Pancreatic cystic lesions (PCLs) represent a growing clinical challenge due to their diverse biological behaviors and the substantial overlap in imaging features between benign, premalignant, and malignant entities. Traditional diagnostic approaches relying on cross-sectional imaging or isolated morphologic criteria frequently fail to achieve adequate risk discrimination. Advances in endoscopic ultrasound (EUS) now permit detailed morphologic assessment complemented by cyst-fluid biochemical markers, proteomic signatures, and comprehensive genomic profiling using next-generation sequencing. Parallel progress in artificial intelligence (AI) further strengthens diagnostic precision by integrating EUS features with multimodal biomarker data to reduce subjectivity and support individualized clinical decision-making.
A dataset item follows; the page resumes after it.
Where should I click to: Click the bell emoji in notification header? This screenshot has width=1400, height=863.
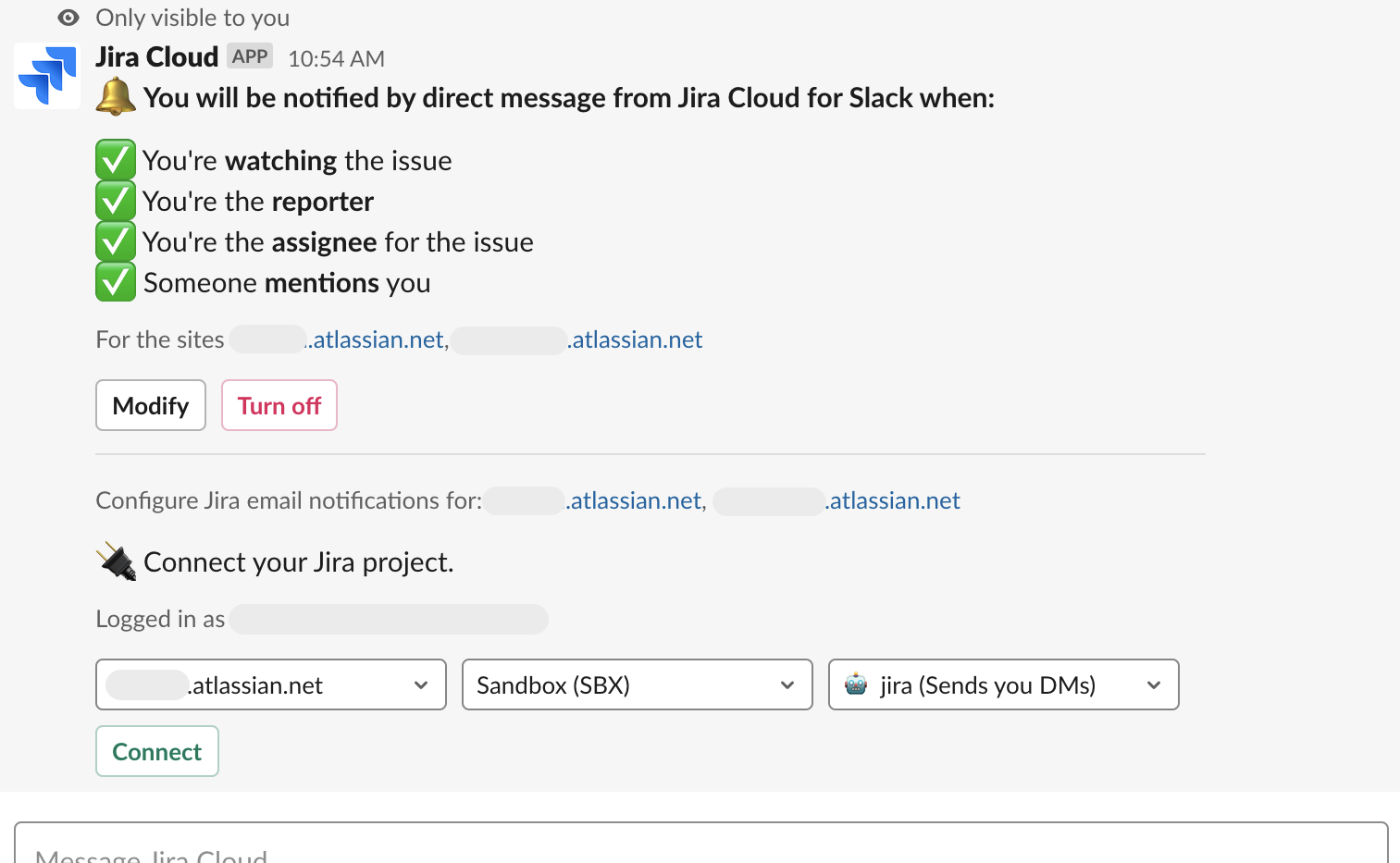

This review introduces an EUS-based multimodal diagnostic framework of PCLs that integrates morphological evaluation, cyst-fluid biochemical testing, molecular profiling, and AI-assisted analysis. By synthesizing current evidence, we outline how the integrative approach enhances diagnostic accuracy, biological interpretability, and individualized risk stratification for PCLs.
Full article
(This article belongs to the Special Issue Advances in Diagnosis and Management of Pancreatobiliary Disorders—2nd Edition)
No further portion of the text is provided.